Conspiracy #3: Such calls as issued by John Kerry only fuel speculation in some Arab and Iranian circles that the CIA is behind all of the MENA uprisings of January-February 2011. This theory has been floated by Webster Tarpley who argues that given the Wikileaks revelations about US dissatisfaction with Mubarak, and given the US interest to impose greater geopolitical and economic control on MENA countries, the CIA had to devise a plan to destabilize all MENA regimes and replace them with friendlier ones to Washington and to Wall Street. How more friendly can a regime be, and what guarantees are there for the end result after the uprising?

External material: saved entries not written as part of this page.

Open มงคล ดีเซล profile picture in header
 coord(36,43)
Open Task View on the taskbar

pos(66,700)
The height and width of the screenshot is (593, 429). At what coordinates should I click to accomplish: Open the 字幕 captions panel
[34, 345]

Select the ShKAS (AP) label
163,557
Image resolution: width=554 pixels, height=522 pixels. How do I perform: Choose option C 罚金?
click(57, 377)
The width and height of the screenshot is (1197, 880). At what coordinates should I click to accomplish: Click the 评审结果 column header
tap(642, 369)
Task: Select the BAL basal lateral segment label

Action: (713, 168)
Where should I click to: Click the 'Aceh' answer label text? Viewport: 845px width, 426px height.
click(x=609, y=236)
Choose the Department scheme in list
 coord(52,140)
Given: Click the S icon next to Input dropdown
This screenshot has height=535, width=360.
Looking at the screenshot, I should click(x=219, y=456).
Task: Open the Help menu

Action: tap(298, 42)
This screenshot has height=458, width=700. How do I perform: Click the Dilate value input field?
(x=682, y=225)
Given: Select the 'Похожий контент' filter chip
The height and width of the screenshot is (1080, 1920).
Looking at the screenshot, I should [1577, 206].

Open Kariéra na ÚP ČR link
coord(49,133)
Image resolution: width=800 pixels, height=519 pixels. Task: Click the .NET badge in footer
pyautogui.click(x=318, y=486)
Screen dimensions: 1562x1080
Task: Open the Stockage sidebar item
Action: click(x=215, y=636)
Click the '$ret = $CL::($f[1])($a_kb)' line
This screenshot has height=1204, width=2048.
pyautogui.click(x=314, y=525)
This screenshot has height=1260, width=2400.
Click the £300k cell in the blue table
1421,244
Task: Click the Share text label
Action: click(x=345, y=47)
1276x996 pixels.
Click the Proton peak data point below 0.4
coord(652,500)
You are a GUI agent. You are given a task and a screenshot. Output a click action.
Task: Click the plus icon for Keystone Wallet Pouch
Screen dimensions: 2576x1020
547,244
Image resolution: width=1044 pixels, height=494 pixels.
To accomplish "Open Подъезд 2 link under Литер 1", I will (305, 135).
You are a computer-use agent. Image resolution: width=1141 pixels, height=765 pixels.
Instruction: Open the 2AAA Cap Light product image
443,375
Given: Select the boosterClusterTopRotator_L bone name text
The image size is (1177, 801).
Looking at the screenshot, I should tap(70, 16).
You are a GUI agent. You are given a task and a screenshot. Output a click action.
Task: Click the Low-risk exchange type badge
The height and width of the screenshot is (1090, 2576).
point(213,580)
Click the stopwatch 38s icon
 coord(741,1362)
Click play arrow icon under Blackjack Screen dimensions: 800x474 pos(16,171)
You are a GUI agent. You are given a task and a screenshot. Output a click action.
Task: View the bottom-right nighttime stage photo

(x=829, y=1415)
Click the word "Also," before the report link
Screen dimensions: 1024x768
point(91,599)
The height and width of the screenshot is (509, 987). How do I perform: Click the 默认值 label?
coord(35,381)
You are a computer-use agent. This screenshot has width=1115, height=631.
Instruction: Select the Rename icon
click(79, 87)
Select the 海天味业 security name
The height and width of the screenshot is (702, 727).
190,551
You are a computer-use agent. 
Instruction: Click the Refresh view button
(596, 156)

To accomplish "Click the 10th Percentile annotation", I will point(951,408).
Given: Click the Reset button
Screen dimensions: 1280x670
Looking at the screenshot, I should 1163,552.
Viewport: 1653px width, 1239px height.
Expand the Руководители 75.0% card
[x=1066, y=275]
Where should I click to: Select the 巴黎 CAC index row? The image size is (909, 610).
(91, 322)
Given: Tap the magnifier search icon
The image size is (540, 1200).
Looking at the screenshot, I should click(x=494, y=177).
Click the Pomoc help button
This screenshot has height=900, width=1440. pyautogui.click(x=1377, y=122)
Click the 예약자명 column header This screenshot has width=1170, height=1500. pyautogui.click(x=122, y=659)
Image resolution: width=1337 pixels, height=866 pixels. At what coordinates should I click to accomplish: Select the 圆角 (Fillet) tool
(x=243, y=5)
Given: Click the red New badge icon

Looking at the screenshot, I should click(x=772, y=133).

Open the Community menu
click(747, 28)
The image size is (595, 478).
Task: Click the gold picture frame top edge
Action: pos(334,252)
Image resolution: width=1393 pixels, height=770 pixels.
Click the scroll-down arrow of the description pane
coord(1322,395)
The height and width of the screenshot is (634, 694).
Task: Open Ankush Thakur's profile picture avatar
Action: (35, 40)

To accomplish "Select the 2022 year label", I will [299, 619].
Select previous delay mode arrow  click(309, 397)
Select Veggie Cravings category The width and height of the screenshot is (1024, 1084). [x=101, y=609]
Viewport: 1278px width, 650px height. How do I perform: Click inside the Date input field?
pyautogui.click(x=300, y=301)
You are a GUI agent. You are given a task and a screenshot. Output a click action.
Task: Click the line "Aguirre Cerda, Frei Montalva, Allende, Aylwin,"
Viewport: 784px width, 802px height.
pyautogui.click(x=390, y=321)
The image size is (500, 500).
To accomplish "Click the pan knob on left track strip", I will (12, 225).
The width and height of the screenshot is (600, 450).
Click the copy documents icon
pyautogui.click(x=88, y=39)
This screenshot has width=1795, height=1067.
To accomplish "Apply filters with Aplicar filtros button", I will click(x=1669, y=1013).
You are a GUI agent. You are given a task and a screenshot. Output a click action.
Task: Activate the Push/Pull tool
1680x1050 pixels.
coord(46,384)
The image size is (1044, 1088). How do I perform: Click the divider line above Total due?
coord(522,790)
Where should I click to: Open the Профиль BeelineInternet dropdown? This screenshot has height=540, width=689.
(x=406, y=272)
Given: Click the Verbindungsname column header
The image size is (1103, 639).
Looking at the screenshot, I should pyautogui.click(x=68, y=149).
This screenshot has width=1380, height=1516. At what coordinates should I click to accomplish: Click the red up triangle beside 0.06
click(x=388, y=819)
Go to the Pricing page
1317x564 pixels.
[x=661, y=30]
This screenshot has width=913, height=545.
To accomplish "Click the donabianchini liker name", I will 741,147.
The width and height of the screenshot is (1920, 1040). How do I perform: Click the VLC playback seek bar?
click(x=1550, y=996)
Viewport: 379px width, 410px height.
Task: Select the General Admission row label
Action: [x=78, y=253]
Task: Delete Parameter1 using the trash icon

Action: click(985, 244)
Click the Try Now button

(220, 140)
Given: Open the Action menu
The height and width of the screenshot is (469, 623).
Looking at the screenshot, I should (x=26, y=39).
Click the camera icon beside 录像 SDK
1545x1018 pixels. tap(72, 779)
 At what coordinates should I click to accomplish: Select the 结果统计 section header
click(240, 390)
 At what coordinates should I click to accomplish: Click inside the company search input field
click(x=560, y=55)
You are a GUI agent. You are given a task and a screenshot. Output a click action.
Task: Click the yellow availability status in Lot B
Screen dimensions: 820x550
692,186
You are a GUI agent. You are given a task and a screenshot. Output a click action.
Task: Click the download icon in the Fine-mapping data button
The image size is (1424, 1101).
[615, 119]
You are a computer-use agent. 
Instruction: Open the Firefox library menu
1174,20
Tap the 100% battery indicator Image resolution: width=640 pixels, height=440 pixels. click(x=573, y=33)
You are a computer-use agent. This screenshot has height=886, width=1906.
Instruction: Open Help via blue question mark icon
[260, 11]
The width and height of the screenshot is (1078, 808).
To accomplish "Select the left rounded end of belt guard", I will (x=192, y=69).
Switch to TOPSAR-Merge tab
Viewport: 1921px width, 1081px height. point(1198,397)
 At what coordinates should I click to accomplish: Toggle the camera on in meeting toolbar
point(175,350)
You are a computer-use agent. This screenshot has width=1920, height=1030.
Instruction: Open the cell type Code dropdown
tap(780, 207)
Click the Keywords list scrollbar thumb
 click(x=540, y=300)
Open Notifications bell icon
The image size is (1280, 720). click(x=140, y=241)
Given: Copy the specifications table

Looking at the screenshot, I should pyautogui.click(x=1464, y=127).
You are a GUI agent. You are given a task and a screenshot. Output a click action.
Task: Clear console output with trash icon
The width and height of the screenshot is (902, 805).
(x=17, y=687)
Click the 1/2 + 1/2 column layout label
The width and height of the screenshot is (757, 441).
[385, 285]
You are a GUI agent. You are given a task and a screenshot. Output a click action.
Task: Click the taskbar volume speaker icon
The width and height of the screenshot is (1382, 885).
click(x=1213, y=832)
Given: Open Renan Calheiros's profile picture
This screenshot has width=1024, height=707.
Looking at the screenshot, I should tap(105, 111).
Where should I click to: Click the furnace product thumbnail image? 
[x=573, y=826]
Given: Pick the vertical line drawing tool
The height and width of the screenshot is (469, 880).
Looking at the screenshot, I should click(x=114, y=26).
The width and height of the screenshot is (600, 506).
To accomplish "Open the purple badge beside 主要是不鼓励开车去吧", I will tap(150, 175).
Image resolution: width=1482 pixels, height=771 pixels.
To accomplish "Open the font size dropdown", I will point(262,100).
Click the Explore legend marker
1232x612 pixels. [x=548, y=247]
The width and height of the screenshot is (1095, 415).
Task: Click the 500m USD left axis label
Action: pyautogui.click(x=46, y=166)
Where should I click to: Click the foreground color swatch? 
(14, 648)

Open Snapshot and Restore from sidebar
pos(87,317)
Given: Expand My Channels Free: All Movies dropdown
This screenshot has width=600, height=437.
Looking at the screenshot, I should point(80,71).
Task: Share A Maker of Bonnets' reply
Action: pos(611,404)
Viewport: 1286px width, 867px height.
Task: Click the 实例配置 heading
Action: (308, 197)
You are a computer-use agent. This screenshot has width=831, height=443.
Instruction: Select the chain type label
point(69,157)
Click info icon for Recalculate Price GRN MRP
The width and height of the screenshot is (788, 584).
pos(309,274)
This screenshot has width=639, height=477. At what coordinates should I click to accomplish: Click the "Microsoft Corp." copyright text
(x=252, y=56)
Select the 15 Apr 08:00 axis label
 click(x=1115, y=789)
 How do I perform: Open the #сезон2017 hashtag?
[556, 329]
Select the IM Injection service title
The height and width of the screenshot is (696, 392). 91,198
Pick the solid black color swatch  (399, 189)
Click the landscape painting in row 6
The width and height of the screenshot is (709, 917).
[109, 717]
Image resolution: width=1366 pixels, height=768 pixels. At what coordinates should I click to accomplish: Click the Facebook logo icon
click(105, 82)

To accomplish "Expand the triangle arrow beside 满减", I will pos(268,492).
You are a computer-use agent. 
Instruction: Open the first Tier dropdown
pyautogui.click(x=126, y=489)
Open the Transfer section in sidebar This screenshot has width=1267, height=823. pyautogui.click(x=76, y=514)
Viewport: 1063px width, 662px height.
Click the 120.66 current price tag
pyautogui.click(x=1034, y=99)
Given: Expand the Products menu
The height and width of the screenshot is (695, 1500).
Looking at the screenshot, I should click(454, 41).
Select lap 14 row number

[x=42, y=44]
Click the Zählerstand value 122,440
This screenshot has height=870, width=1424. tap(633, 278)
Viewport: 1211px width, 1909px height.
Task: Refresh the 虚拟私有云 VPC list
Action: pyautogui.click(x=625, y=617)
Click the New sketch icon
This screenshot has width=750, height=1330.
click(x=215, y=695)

Tarpley has not presented any evidence that can stand up to journalistic let alone scholarly scrutiny. Tarpley's conspiracy theory about the CIA working with the UK actually falls into the exact same pattern as that of Qaddafi. It seems that Qaddafi's staff if feeding him theories they pick up from the web. Parenthetically, this is the same Webster Tarpley who argues that 9/11 attacks were engineered by the military industrial complex and carried out by intelligence services. What are his sources? He has none, but it is exciting to pick on CIA director Leon Panetta who had to do so much explaining for failing to provide better intelligence on the MENA social and political conditions.

Conspiracy #4: Israel's intelligence Mossad together with the CIA planned the MENA revolts because the US and Israel want to weaken the Islamic world and be better able to impose their hegemony. On the extreme far right, there are claims that there are Jews and Anglo Saxons behind the MENA revolts in order to crush Islamic terrorism. On the left, Professor James Petras, whose work on Latin America I always respected, has advanced arguments that are not that far from those of Tarpley. And it may very well be true that the US sees volatile regimes in MENA countries and opted to save the state and sacrifice the dictators, but we need hard evidence in order to make such claims.

Conspiracy #5: The culprit behind MENA unrest if al-Qaeda that has been at war with conventional regimes working with the West. Does al-Qaeda really have such global reach even at the neighborhood-grass roots level throughout the Arab world? Not that al-Qaeda has any love for any of these regimes, but this assumes the absence or the minimal influence of all other social and political forces in each MENA country. There are also those who argue, and I would agree with them, that the Arab uprisings will probably diminish the appeal of al-Qaeda to Muslims.

Conspiracy 6: George Soros and billionaires looking to cash in amid chaos of global markets. If US and other billionaires have the kind of influence among the young, women, and other protesters in MENA countries, do they also have the ability to determine political outcomes; an issue that necessarily impacts global markets.

Conspiracy 7: The web (google, twitter, etc.) and the media manipulated by sinister forces are the root cause of the MENA revolts. The web and the media are certainly modern tools people use to disseminate information, but are they causes of the uprisings? Was Fidel Castro's Radio Rebelde a cause for the Cuban Revolution?

Many years will pass before we have a good grasp of the causes of these uprisings. But what if the MENA revolts are similar to those that swept across Europe in 1848, a time when Europeans were influenced by what took place in each other's country just as the Muslims are today; a time when they sensed a common destiny in the same manner that Arabs today believe they too have a common destiny?

What baffles people is the timing and why the people of MENA nations waited such a long time before rebelling. Could we not ask the same of the Europeans in 1848? Just as social, political and economic conditions converged in 1848 to send the Europeans to the streets to demand a new legitimacy that included a broader spectrum of the population, we see a similar situation today in the Arab world.